As property prices escalate, particularly in London, more people are considering extending their properties underground to increase floor space and create a more comfortable living environment.
This recent trend has resulted in an increase in basement excavations and extensions and some of these basement extensions are extravagant, with underground swimming pools being built, as well as spas, gyms and home cinemas.
As many basement extensions can be carried out without obtaining formal planning permission, they are not subject to the usual controls that the planning system can offer.
This not only means that it is difficult for local authorities to determine or control the number of basement extensions being carried out in a local area but it has also led to many disgruntled neighbours who have had to endure prolonged construction phases (sometimes over a year) together with increased noise, pollution and traffic which arise when construction works are being carried out.
In response, and in an attempt to regain some control, local authorities have sought to implement restrictions to limit the size and depth of permitted excavations. Before looking at these restrictions it’s important to understand when planning permission is required.
“Under Article 4 of the GPDO, a local authority is able to make a direction so as to remove permitted development rights from all or part of their area”
In general, planning permission is required for any development on land. The term development is defined in the Town and Country Planning Act 1990 (TCPA) as: “The carrying out of building, engineering, mining or other operations in, on, over or under land, or the making of any material change in the use of any buildings or other land.”

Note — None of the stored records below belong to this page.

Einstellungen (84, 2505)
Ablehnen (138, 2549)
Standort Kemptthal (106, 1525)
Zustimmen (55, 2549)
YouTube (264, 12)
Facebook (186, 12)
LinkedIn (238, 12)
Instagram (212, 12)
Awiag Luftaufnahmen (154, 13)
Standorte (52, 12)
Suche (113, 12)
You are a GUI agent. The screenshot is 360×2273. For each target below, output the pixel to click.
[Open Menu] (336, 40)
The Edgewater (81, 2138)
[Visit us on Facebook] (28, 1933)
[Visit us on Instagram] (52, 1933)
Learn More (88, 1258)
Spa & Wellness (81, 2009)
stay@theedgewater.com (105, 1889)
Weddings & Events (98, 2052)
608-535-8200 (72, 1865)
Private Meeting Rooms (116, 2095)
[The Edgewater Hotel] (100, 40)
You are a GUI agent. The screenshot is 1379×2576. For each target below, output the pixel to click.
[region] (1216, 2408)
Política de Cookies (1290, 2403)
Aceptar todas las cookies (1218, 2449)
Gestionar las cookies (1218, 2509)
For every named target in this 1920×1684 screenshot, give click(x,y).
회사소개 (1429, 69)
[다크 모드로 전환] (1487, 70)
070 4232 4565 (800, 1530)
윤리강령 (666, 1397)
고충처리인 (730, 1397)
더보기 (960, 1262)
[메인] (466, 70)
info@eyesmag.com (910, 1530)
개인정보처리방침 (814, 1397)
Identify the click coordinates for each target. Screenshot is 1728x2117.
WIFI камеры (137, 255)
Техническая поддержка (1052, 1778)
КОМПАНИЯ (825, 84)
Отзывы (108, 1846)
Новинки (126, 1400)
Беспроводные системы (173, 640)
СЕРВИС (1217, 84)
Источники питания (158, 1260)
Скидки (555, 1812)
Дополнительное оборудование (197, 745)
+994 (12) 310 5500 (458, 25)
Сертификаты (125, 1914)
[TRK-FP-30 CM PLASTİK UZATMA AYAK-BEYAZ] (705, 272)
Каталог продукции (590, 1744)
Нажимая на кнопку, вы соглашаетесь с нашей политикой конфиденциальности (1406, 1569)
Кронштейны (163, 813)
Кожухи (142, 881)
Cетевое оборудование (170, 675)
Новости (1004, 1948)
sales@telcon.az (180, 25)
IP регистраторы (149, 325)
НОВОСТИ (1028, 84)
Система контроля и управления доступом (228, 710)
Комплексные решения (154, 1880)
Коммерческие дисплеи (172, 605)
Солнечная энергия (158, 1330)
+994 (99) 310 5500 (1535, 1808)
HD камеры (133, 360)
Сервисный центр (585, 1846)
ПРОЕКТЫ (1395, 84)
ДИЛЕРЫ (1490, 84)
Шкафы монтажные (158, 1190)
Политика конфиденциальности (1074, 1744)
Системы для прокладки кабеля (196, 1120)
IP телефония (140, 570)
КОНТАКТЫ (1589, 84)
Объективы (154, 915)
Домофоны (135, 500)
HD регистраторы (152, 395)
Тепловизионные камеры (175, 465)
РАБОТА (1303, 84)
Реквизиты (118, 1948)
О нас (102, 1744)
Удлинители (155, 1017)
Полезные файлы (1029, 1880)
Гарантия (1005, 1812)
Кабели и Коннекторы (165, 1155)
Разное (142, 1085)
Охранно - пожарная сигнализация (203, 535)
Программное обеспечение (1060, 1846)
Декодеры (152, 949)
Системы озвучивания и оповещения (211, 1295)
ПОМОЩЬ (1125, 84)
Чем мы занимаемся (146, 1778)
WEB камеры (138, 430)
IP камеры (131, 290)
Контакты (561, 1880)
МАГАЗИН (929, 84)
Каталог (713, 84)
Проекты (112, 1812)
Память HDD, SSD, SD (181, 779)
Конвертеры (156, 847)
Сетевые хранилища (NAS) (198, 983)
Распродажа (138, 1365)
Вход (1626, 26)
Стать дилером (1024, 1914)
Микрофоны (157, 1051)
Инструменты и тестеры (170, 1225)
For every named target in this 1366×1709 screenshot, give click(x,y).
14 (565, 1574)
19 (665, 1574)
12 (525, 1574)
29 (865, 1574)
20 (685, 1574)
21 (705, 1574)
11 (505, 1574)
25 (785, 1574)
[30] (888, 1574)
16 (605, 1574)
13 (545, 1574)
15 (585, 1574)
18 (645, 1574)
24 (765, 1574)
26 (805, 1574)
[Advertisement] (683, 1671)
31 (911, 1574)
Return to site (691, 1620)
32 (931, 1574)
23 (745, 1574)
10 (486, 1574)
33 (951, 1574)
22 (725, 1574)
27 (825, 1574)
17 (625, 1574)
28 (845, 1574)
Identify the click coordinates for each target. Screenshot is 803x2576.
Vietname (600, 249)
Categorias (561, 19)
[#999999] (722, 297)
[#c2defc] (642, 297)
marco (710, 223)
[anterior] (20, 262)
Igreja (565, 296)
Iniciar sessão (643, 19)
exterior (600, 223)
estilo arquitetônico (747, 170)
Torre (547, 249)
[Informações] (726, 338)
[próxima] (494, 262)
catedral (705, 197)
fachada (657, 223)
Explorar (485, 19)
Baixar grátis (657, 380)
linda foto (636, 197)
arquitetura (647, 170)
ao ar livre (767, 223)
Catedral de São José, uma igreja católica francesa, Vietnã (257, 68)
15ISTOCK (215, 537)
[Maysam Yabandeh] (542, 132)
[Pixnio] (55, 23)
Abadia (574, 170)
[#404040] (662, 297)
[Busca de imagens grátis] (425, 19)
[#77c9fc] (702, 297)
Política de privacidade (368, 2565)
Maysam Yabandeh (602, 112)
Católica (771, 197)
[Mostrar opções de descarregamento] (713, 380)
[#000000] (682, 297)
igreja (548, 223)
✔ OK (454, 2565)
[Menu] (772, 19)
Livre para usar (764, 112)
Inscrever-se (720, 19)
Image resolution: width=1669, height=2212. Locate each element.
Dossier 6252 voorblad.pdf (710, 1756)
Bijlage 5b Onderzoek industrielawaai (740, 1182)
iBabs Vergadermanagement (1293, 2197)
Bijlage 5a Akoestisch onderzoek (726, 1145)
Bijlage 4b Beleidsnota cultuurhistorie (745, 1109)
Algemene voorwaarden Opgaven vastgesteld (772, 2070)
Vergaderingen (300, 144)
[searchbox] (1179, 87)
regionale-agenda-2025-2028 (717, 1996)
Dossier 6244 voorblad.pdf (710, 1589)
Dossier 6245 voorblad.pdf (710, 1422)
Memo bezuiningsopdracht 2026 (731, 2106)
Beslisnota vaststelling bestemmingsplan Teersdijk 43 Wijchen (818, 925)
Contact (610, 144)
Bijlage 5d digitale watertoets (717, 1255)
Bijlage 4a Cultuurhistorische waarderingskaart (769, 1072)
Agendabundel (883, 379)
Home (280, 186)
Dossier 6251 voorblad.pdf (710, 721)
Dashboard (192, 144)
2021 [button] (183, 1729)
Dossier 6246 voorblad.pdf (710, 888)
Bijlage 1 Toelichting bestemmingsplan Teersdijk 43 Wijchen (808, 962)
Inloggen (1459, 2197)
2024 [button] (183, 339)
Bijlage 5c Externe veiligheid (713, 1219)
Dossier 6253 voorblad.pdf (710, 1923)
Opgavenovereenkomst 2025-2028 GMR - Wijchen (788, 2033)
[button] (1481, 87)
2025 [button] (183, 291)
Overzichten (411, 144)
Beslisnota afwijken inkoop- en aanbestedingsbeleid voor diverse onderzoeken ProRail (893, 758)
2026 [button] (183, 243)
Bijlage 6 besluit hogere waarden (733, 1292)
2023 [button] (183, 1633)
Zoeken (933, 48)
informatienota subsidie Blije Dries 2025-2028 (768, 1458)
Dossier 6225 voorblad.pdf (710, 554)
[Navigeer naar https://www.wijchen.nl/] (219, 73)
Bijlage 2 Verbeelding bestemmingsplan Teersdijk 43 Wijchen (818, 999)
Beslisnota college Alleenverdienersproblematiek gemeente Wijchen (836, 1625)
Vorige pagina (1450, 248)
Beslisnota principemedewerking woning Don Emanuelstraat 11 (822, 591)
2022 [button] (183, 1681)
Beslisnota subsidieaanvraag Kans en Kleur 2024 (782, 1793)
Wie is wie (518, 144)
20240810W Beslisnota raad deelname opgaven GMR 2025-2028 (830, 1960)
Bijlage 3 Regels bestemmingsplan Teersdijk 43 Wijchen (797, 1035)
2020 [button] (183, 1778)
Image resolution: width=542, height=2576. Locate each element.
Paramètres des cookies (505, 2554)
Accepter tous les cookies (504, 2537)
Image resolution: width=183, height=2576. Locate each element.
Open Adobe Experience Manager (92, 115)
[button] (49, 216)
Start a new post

Whilst constructing a basement extension would constitute a development for the purposes of TCPA, a recent High Court case has established that certain basement extensions can be undertaken without requiring formal planning permission by utilising permitted development rights for dwellings which can be found in Part 1 of Schedule 2 to the Town and Country Planning (General Permitted Development) Order 2015 (GPDO). Essentially, this applies if the proposed basement is no deeper than one storey and it complies with certain requirements as to its ‘footprint’.
This means that no planning application is required for proposed basement extensions which fall within the limits of Schedule 2, and subject to meeting any building control requirements, a property owner can in theory immediately commence works on such a basement extension without any recourse to their local authority.
Lawful use certificates
Whilst a proposed basement extension may fall within Schedule 2 and benefit from permitted development rights so that planning permission is not required, naturally when homeowners are spending considerable sums of money (or borrowing considerable sums) they will want some assurance that the proposed works are indeed permitted. In these circumstances, the homeowner can make an application under the TCPA for what is known as a certificate of lawfulness of proposed development, also known as a ‘CLOPUD’. Their application need simply set out how the proposed basement complies with the Schedule and the local authority has no choice but to grant the certificate. Once such a certificate is obtained, it confirms the development as lawful and means the homeowner is protected from enforcement action.
These certificates can be particularly useful given that there are a number of exceptions to permitted development rights:
- land which falls within a conservation area is subject to more restrictive planning controls.
- listed buildings have no permitted development rights.
- the rights do not apply to a proposed basement extension for a flat or a maisonette, or if once the extension is complete, what has been created is a separate living unit.
Localism in action
Under Article 4 of the GPDO, a local authority is able to make a direction to remove these permitted development rights from all or part of their area. These directions will normally need confirmation from the Minister. If permitted development rights are removed under Article 4, the outcome is not to prevent basement development altogether, but instead those wishing to construct a basement extension will be required to make a full planning application. However, this process is not without consequence as the local authority can be required to pay compensation if it refuses planning permission for a development which would otherwise have been permitted development, less than 12 months’ after notice of the direction was first given.
In response to the growing number of basements, Karen Buck, MP for Westminster North, is promoting a private members bill, The Basement Excavation (Restriction of Permitted Development) Bill 2015-16. Few details have yet emerged about the bill which, if enacted, could mark a significant shake up for basement extensions and planning.
The bill is being promoted on the basis that local authorities should not need to go “cap in hand to the Secretary of State” to obtain Article 4 powers. The bill was summarised as “to restrict the application of permitted development rights; to grant local planning authorities powers to restrict the size and depth of basement excavations underneath or adjacent to residential properties; and for connected purposes”.
If the proposed Bill has legs, the days of constructing elaborate basement extensions under permitted development rights may soon come to an end and instead homeowners will be subject to making a full planning application.
In the meantime, those planning basement extensions should be also be aware that if a certificate (CLOPUD) is granted, but permitted development rights are removed under Article 4 prior to commencement of the development, the certificate will no longer be valid – although compensation may be available.